STATE OF NEW JERSEY VS. YUSEF B. ALLEN (98-08-1208, UNION COUNTY AND STATEWIDE)
This text of STATE OF NEW JERSEY VS. YUSEF B. ALLEN (98-08-1208, UNION COUNTY AND STATEWIDE) (STATE OF NEW JERSEY VS. YUSEF B. ALLEN (98-08-1208, UNION COUNTY AND STATEWIDE)) is published on Counsel Stack Legal Research, covering New Jersey Superior Court Appellate Division primary law. Counsel Stack provides free access to over 12 million legal documents including statutes, case law, regulations, and constitutions.
Opinion
NOT FOR PUBLICATION WITHOUT THE APPROVAL OF THE APPELLATE DIVISION This opinion shall not "constitute precedent or be binding upon any court." Although it is posted on the internet, this opinion is binding only on the parties in the case and its use in other cases is limited. R. 1:36-3.
SUPERIOR COURT OF NEW JERSEY APPELLATE DIVISION DOCKET NO. A-2192-17T1
STATE OF NEW JERSEY,
Plaintiff-Respondent,
v.
YUSEF B. ALLEN,
Defendant-Appellant. ___________________________
Submitted February 3, 2020 – Decided April 14, 2020
Before Judges Ostrer and Susswein.
On appeal from the Superior Court of New Jersey, Law Division, Union County, Indictment No. 98-08-1208.
Yusef Allen, appellant pro se.
Lyndsay V. Ruotolo, Acting Union County Prosecutor, attorney for respondent (Meredith L. Balo, Special Deputy Attorney General/Acting Assistant Prosecutor, of counsel and on the brief).

Work required ::
Can you print, word for word, the part of the appellate opinion from "SUPERIOR COURT OF NEW JERSEY APPELLATE" up to and including "appellant pro se."? You won't need the listing that comes next.

Provided material ::
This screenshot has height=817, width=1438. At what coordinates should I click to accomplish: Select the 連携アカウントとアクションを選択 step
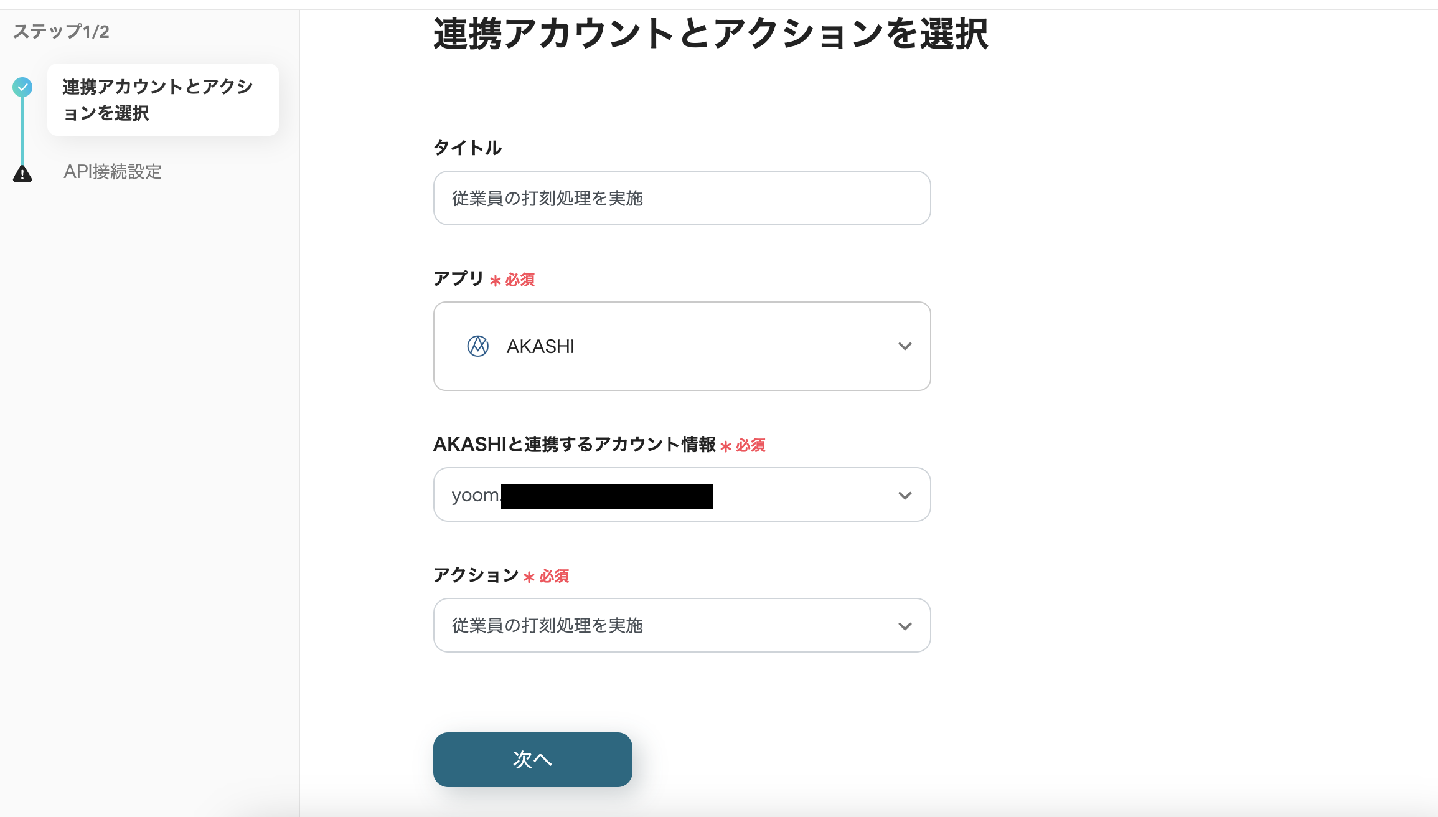162,100
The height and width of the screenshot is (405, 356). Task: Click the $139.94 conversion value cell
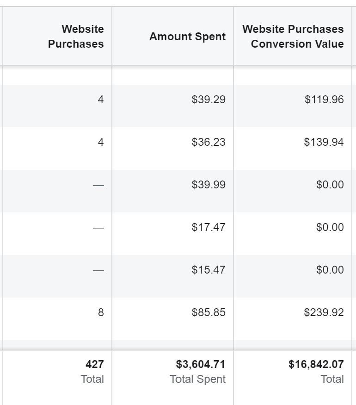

Solution below ::
SUPERIOR COURT OF NEW JERSEY APPELLATE DIVISION DOCKET NO. A-2192-17T1
STATE OF NEW JERSEY,
Plaintiff-Respondent,
v.
YUSEF B. ALLEN,
Defendant-Appellant. ___________________________
Submitted February 3, 2020 – Decided April 14, 2020
Before Judges Ostrer and Susswein.
On appeal from the Superior Court of New Jersey, Law Division, Union County, Indictment No. 98-08-1208.
Yusef Allen, appellant pro se.